Editors of three Moroccan newspapers banned over a story implicating the political left in a bid to kill the late King Hassan II have said they will fight the decision in the Supreme Court.
The Moroccan government banned three weeklies -- Le Journal, As-Sahifa, and Demain -- on Saturday for "threatening the stability of the state", Culture and Communications Minister Mohamed Achari declared.
The government decision was prompted by the appearance in Le Journal of November 25 of a letter attributed to former opposition leader Mohamed Basri, implicating socialist politicians in a foiled 1972 coup attempt.
The journalists announced their challenge to the decision at a press conference here on Sunday night.
"From now on only a biased press has the right to exist in Morocco, since an independent press is not wanted," Nour Eddine Miftah, news editor of As-Sahifa, said.
Aboubakr Jamai, editor of Journal and As-Sahifa, said 76 staff of the three papers would lose their jobs. He added that he would set up a new publication to appear next week.

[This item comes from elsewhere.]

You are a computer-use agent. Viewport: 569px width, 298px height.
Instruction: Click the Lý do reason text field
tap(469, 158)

Basri was a former co-leader of the leftist National Union of Popular Forces (UNFP), which became the Socialist Union of Popular Forces (USFP) in 1975. He returned from exile in 1995, but did not rejoin the USFP at the time.

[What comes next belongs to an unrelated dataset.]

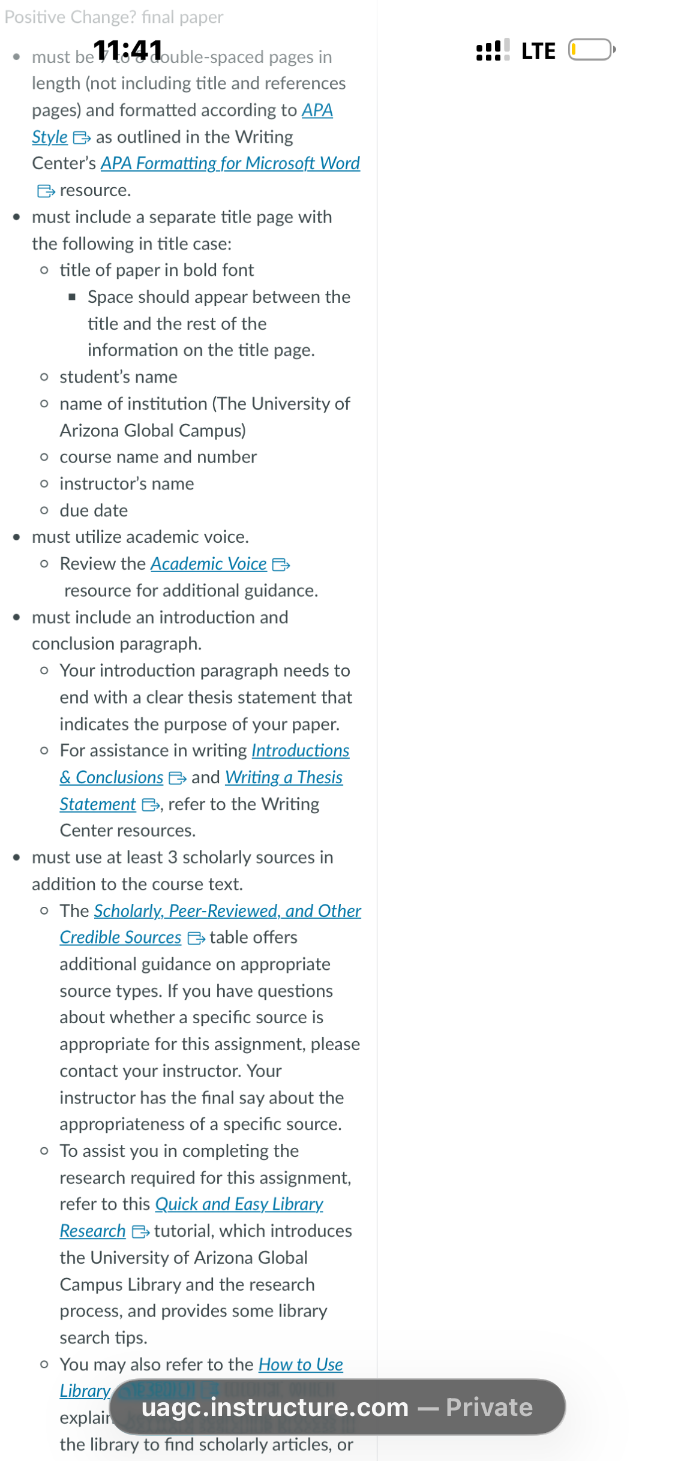
Task: Open Scholarly, Peer-Reviewed, and Other Credible Sources
Action: point(227,911)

During the press conference, Miftah read out a statement by Basri saying he wished the questions raised in the controversial letter to be discussed at the next congress of the USFP in March.
Basri neither denied or confirmed he had written the letter. He said only that he regretted its publication had prompted "polemics breaking all the rules of decency and the objective search for historical or political truth."
Human rights groups had expressed hopes of greater freedoms when King Mohammed VI took the throne on the death of his father in 1999.
The ban follows two other recent crackdowns on press freedom in Morocco, where a socialist leader of the 1970s, Abderrahmane Youssoufi, is today the Prime Minister.
On October 8, authorities placed a French television team under house arrest for illegal filming. Network executives said the crew was seized after making a program about a notorious former prison camp in the Atlas mountains at Tazmamart.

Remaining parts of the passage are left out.